▸ **SELECTED EXTRACT**:
= = = = =

We believe that two distinct public companies, operating in the Domestic
and International markets will provide greater value for our
shareholders, as each businesses will be able to fully focus on
opportunities and attractive investments in each sector,” concluded
Capt. Blackley.

Third Quarter 2016 Results

TCE revenues for the third quarter of 2016 were $186.8 million, a
decrease of $46.8 million compared with the third quarter of 2015,
primarily driven by lower daily rates earned by the International Flag
fleet and the Jones Act ATBs, partially offset by an increase in revenue
days resulting from fewer drydock and repair days in the current period.
TCE revenues for the first nine months of 2016 were $639.4 million, a
decrease of $51.0 million compared with the first nine months of 2015.
Shipping revenues for the third quarter of 2016 were $195.0 million, a
decrease of $46.8 million compared with the third quarter of 2015.
Shipping revenues for the first nine months of 2016 were $660.2 million,
a decrease of $60.6 million compared with the first nine months of 2015.

Operating loss for the third quarter of 2016 was $117.6 million,
compared to operating income of $85.2 million in the third quarter of
2015. The decrease reflects the impact of vessel impairment charges of
$147.4 million recorded in the current quarter, the decline in TCE
revenues and an increase in depreciation and amortization expenses.
Operating income for the first nine months of 2016 was $35.7 million, a
decrease of $219.3 million compared with the first nine months of 2015.

Net loss for the third quarter of 2016 was $98.7 million, or $1.10 per
diluted share, compared with net income of $173.4 million, or $1.79 per
diluted share, in the third quarter of 2015. The decrease reflects the
impact of pre-tax vessel impairment charges, lower TCE revenues, and
increases in depreciation and amortization expenses, partially offset by
lower interest expense. Net loss for the first nine months of 2016 was
$18.1 million, or $0.22 per diluted share, compared with net income of
$274.7 million, or $2.83 per diluted share, in the first nine months of
2015. Net income in the comparative 2015 periods included a one-time,
non-cash income tax benefit of $150.1 million.

= = = = =

▸ **EXERCISE SET**:
(1) From the earnings excerpt, list each financial measure reported for the first nine months of 2016, along with its amount.
(2) Reproduce a passage of the earnings excerpt word for word, starting with the words "TCE revenues for the first" and ending after "with the third quarter of 2015.".

▸ **DATA EXCERPT**:
= = = = =

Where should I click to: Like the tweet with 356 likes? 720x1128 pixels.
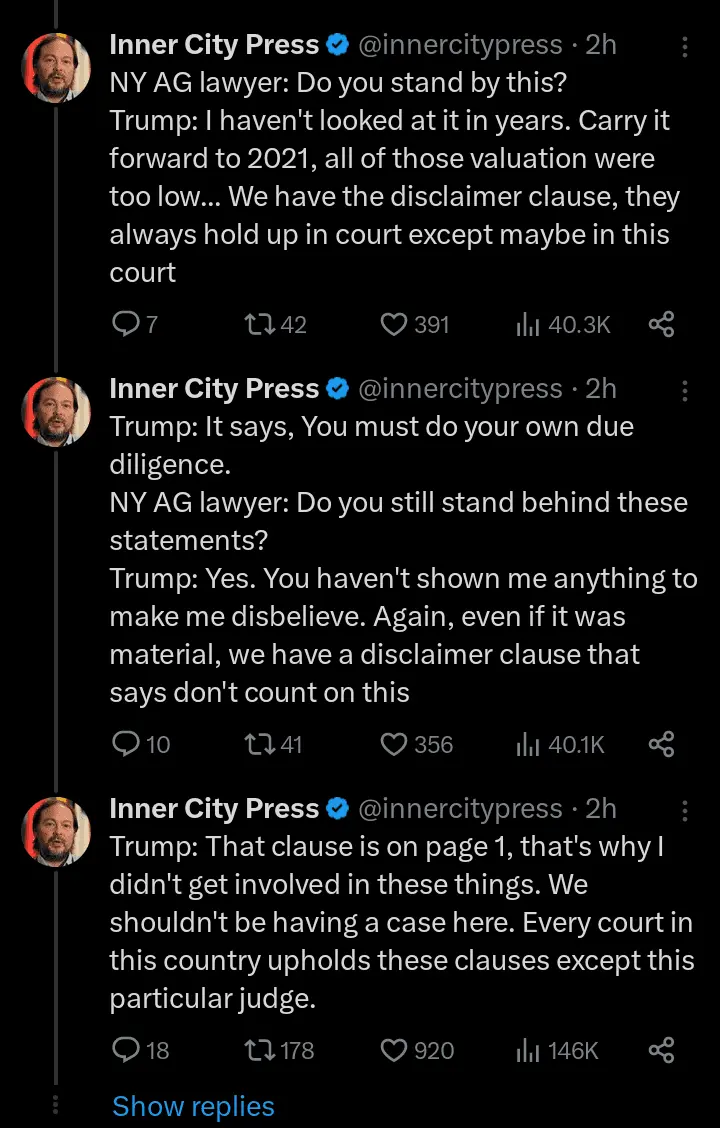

= = = = =

▸ **RESPONSES**:
(1)
- TCE revenues: $639.4 million
- Shipping revenues: $660.2 million
- Operating income: $35.7 million
- Net loss: $18.1 million, or $0.22 per diluted share

(2)
TCE revenues for the first nine months of 2016 were $639.4 million, a
decrease of $51.0 million compared with the first nine months of 2015.
Shipping revenues for the third quarter of 2016 were $195.0 million, a
decrease of $46.8 million compared with the third quarter of 2015.